**Task instructions**
The answer must consist of every line from the entries that holds the word "Pixel".

[Collected data entries]

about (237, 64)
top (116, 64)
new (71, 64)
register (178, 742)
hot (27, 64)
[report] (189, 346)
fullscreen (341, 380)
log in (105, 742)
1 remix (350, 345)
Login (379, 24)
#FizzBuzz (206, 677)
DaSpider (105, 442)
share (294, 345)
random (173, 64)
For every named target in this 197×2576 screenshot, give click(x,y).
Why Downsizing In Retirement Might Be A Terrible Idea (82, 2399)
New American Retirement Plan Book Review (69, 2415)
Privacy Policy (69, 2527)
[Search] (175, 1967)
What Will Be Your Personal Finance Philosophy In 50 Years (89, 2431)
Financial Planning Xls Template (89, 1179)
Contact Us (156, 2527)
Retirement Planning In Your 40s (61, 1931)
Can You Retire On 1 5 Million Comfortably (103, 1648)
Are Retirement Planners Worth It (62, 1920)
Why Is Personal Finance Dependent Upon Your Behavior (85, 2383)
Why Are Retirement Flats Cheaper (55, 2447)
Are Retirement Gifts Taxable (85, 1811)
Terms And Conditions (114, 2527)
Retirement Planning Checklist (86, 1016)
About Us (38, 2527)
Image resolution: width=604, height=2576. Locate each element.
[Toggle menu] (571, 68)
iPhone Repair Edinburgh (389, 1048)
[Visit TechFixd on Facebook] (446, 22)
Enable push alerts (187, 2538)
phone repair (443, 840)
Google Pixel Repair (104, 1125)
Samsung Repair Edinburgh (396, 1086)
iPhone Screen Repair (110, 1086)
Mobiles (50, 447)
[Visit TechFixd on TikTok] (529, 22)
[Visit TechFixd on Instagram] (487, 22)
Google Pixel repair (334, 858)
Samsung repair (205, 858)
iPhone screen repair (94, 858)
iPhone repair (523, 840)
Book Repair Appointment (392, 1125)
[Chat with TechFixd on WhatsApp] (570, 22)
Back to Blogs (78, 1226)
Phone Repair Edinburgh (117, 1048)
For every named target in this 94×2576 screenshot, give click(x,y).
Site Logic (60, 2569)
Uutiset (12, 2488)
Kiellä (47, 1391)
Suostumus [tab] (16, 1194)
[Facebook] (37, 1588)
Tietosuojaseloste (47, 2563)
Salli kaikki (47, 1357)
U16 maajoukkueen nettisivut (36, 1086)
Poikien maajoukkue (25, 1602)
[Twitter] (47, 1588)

**Your response**
Google Pixel Repair (104, 1125)
Google Pixel repair (334, 858)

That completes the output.